● **Problem to work on**: For the material below, set down exactly the lines between the one containing "Task: Expand the" and the last line, both included, leaving every picture out.
━━━ Provided material ━━━
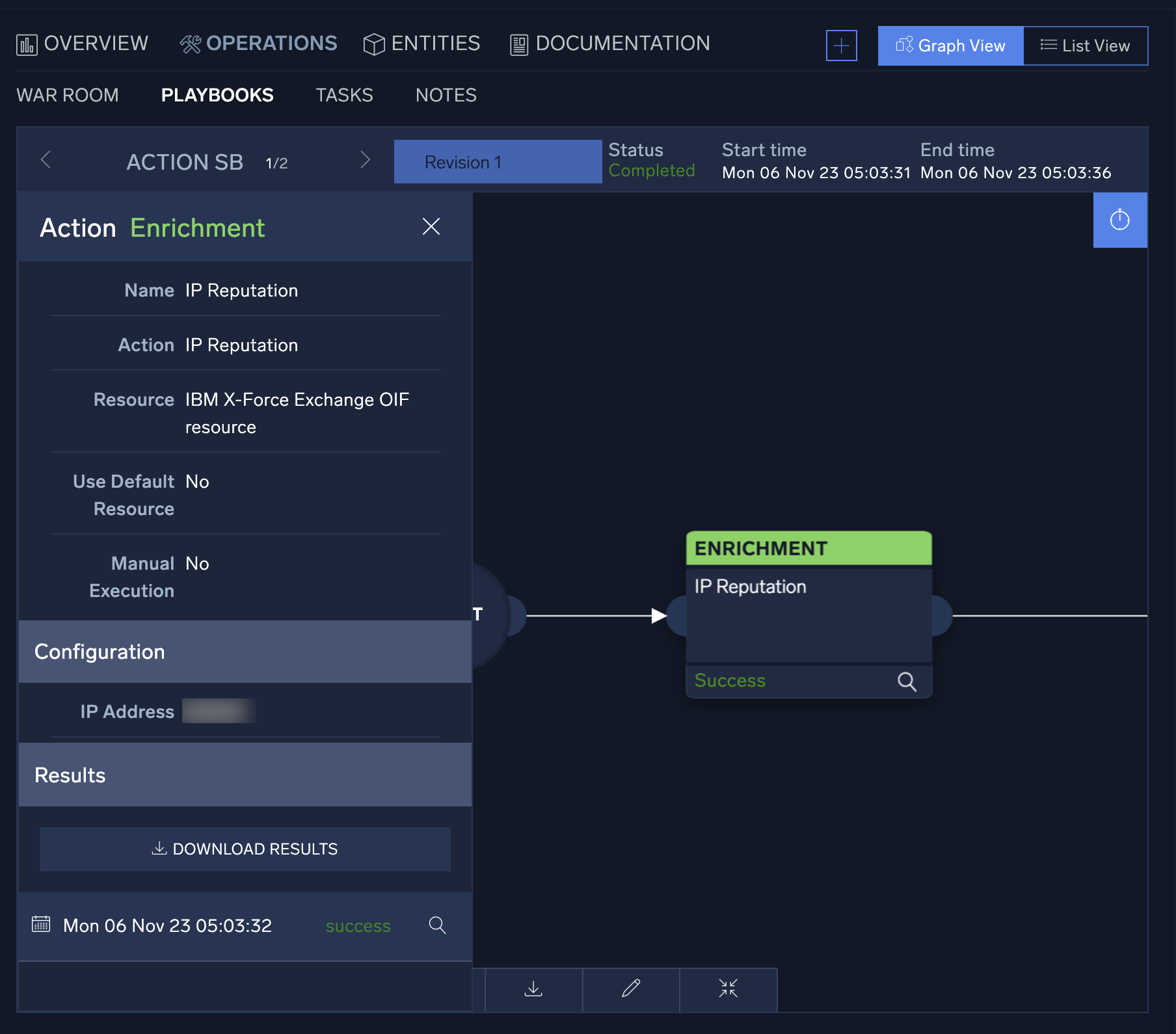The image size is (1176, 1034).
Task: Switch to Graph View
Action: (x=950, y=46)

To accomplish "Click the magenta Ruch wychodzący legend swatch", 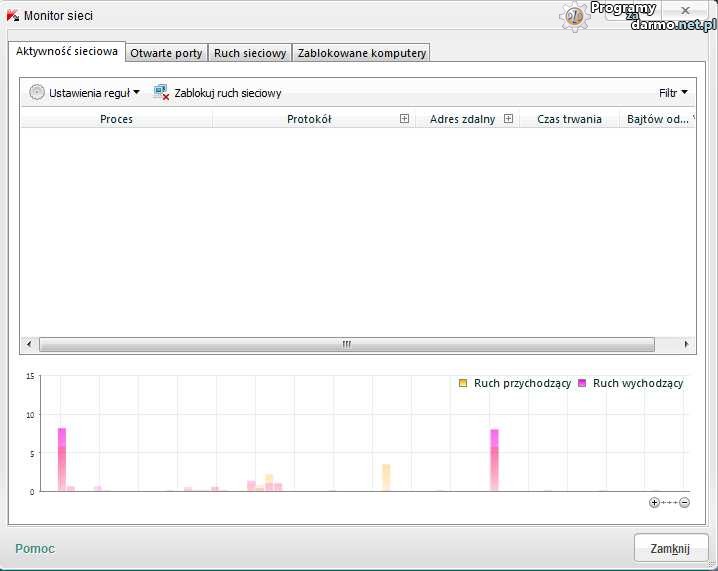I will tap(581, 383).
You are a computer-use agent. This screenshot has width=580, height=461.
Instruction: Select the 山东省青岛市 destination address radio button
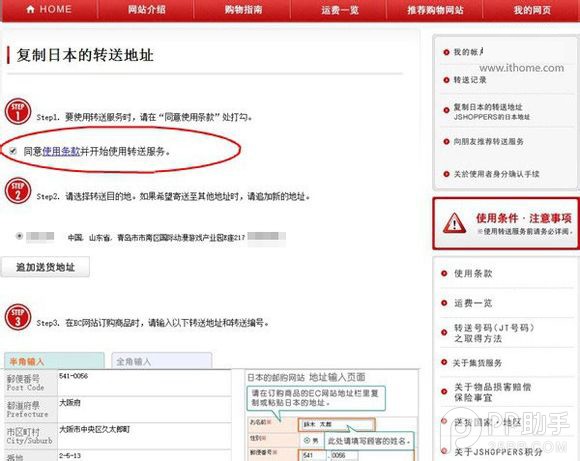pyautogui.click(x=19, y=236)

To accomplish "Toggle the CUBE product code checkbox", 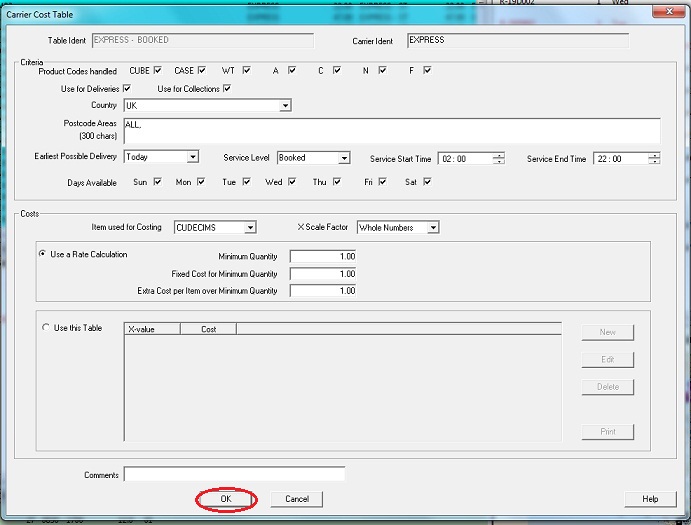I will 157,71.
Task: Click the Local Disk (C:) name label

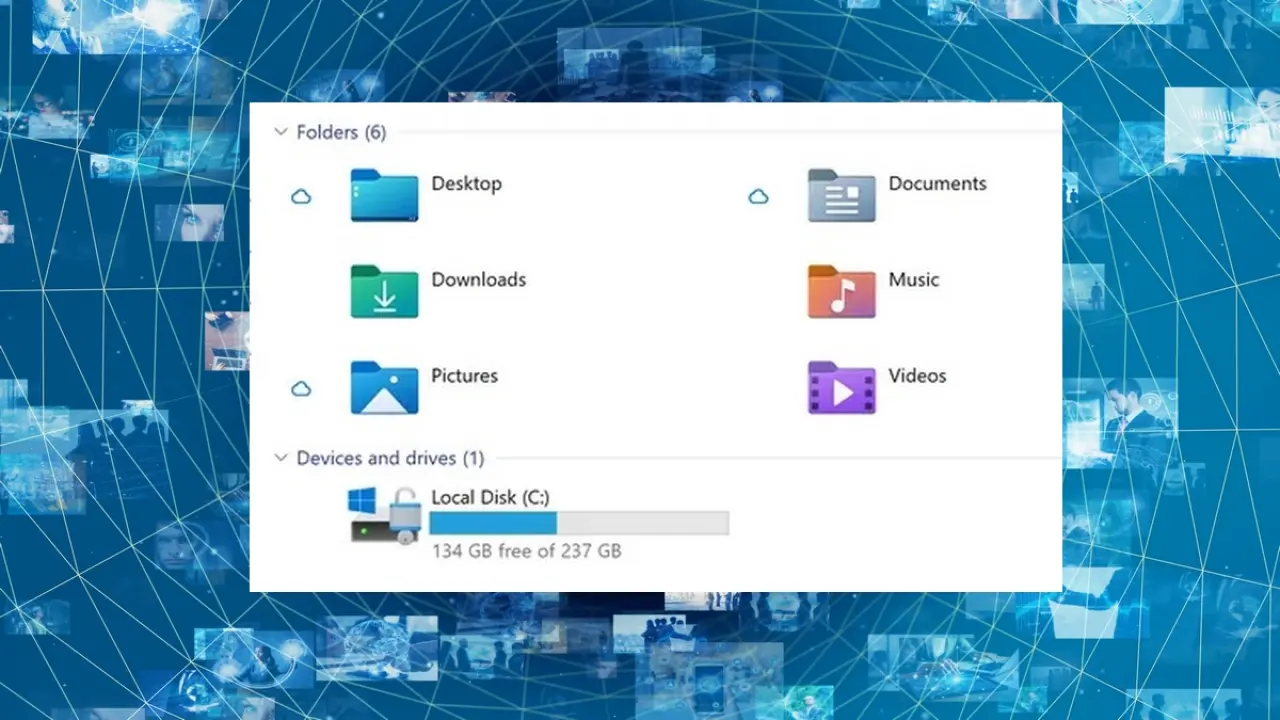Action: coord(490,497)
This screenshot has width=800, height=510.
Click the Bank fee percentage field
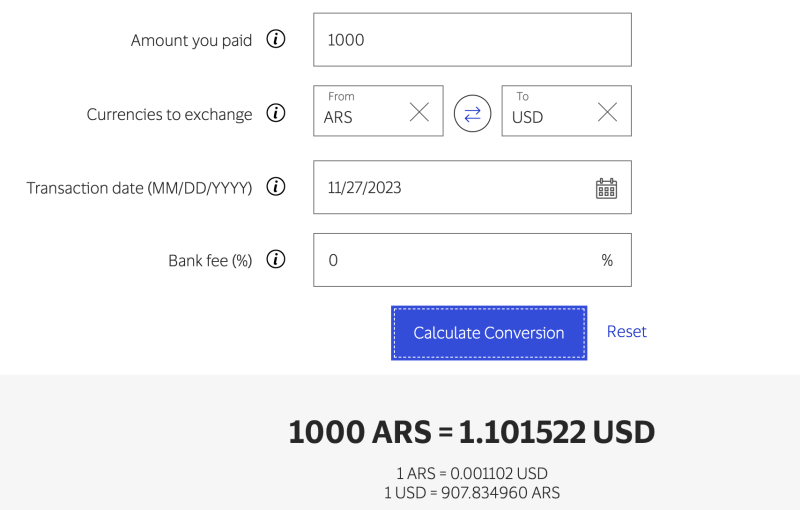460,260
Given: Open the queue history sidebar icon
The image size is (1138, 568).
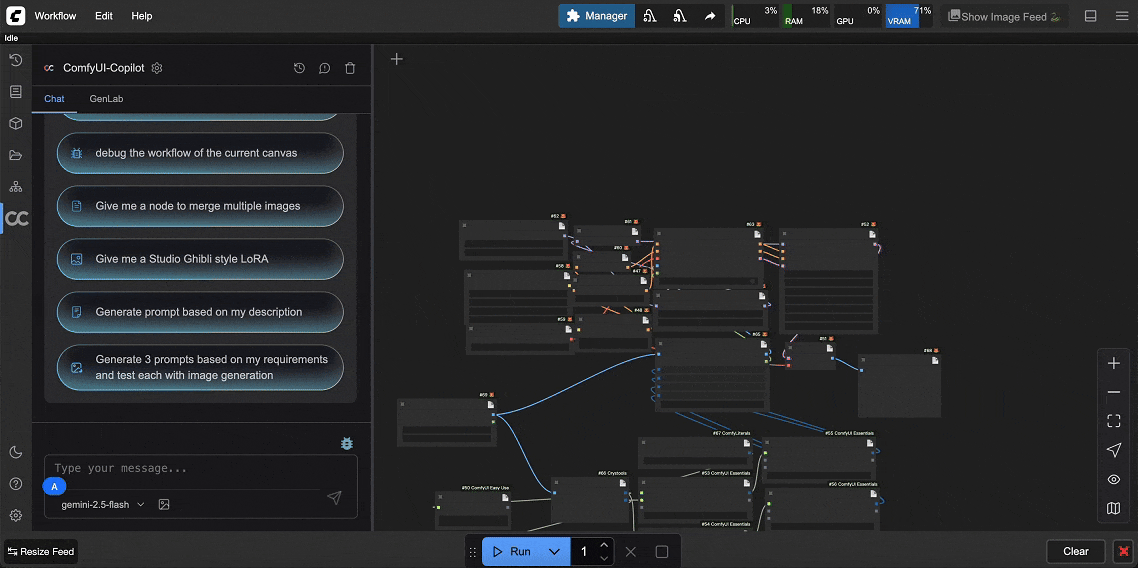Looking at the screenshot, I should click(16, 60).
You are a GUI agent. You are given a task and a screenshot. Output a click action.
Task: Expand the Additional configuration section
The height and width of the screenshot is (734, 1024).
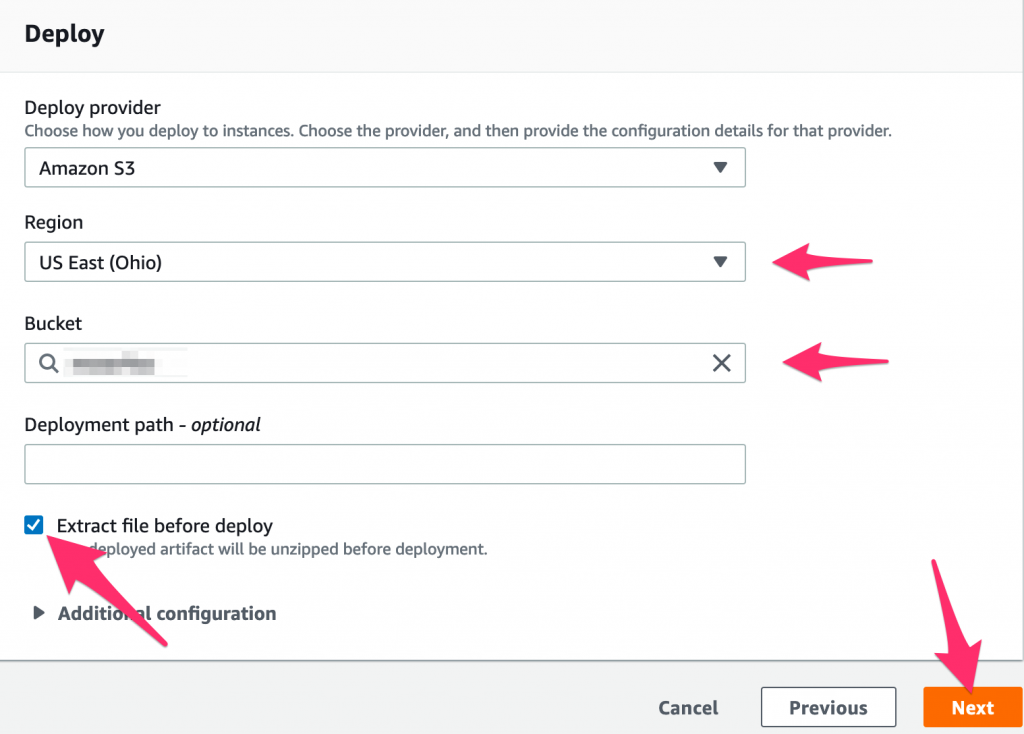coord(166,613)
━━━
● **Response to the exercise**:
Task: Expand the Additional configuration section
The height and width of the screenshot is (734, 1024).
coord(166,613)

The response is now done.